What role does AI play in adtech?
Providers of adtech tools are programming solutions to collect and present data with ever-greater precision, enabling you to refine your campaigns even more effectively. These digital tools are now also incorporating artificial intelligence. Using predefined processes, AI can improve the creation, placement, and evaluation of your ads. With that in mind, advertisers would be wise to get to grips with this complex, yet highly promising topic.
What features and technical concepts can give marketers a helping hand?
To implement adtech properly, marketers need to familiarize themselves with the features it offers. Our list explains the key terms as well as the features behind them.
Demand-side platform (DSP)
When it comes to campaign management, you have the advertisers on the one hand, who are looking for media to optimally display their ads; on the other hand, you have the publishers, who sell spaces on their sites for marketers to place their ads.
A demand-side platform is a kind of marketplace for marketers to buy digital ad spaces and manage their campaigns. DSPs are tailored to the needs of advertisers, offering them important features such as precise target group selection and the purchase of ad spaces. These platforms also usually enable you to optimize your ads in real time to ensure the best possible placement.
Like all good adtech tools, they additionally facilitate in-depth reporting throughout your campaigns so that you can quantify their success using figures and derive suitable measures accordingly.
Supply-side platform (SSP)
A supply-side platform is like a trading floor for publishers to sell their digital ad spaces. The features therefore differ from those of demand-side platforms. An SSP is designed for centrally selling placements and thus impressions to customers from various sources. A good supply-side platform will enable you to ascertain the value of placements on your website and also sell them via automated auctions. So, an SSP essentially offers the ads that are then bought on a DSP.
Data management platform (DMP)
A data management platform is an adtech tool that helps you evaluate customer data in order to individualize your marketing measures even more effectively. A DMP collects data from various sources – ranging from general buying behavior to click behavior on social media. This anonymized data is compiled into detailed customer profiles and made available to users of the tool.
These features enable you to better understand the needs of your customers and respond to changes in real time, both of which are key factors for a successful campaign.
Agency trading desk (ATD)
An agency trading desk is relevant to media planning because agencies can use this adtech tool to manage purchases made by media providers. An ATD usually functions as a demand-side platform and not only allows media to be purchased via auctions, but also provides useful information on the performance of campaigns.
Ad server
You can use an ad server to place and evaluate ads. Such tools usually come with a wide range of helpful features to simplify these processes and increase the performance of your measures. For example, many ad servers offer creative assets, which are useful for your campaigns. Reporting features are also often integrated into these adtech tools.
Ad networks
Ad networks are platforms that bring advertisers and publishers together and make it possible to purchase ad spaces. The agreed-on placements are then run via ad servers.
Real-time bidding
Real-time bidding is one of the most important features of programmatic advertising. The automation of key processes results in dynamic auctions where all bidders predefine factors such as their target groups and maximum budget. The algorithm then identifies suitable buyers with the highest bids and runs their ads.
Frequency capping
The rapid development of adtech has given rise to a number of useful features. Frequency capping is one of them, which lets marketers limit how frequently their ads are shown to individual users. For example, stipulating that someone should only see your ad once a day at most will mean they won’t regard it as mass spam.

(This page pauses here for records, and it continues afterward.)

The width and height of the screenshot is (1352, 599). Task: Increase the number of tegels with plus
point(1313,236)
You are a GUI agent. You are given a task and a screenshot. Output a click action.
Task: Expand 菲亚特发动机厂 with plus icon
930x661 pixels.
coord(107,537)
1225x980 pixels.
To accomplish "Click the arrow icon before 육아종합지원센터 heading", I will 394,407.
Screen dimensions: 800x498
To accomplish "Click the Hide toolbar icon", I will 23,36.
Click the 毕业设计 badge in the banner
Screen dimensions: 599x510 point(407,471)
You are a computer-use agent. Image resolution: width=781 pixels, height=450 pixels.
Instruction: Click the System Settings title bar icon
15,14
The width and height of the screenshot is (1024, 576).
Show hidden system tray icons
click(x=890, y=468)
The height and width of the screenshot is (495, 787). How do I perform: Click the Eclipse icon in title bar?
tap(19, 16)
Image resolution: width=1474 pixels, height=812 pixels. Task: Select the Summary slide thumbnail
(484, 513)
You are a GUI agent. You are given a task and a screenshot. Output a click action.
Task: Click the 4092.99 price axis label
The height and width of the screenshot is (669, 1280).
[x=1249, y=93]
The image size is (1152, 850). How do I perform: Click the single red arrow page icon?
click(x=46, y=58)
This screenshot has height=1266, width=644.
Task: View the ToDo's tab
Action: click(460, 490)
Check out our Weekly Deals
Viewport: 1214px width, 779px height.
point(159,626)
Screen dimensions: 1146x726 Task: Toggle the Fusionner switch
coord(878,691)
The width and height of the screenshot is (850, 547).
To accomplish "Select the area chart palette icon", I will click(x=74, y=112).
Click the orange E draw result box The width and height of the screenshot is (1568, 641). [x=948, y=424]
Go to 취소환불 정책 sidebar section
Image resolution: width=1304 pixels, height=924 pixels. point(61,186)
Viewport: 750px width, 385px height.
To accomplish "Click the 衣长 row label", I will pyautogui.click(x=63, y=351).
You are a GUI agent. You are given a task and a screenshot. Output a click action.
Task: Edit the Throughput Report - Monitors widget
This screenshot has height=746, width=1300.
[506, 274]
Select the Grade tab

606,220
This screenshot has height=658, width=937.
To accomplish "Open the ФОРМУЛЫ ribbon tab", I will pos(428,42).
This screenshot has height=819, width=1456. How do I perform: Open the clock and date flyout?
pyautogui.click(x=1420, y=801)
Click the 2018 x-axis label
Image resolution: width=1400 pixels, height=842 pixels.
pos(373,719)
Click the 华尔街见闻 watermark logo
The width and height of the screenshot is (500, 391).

Adtech: new possibilities for marketers and publishers
The term “adtech” encompasses a vast array of tools and software solutions for turning the digital world into a unique advertising environment. Precisely tailored campaigns will ensure that ads no longer frustrate users but instead pique their interest. In the background, various players from the advertising market are coming together and creating a space for free competition where everyone gets their money’s worth. The automation of transactions and detailed analytics and reporting features are also playing a vital role. The terms we’ve described here comprise strong features for taking your marketing to the next level.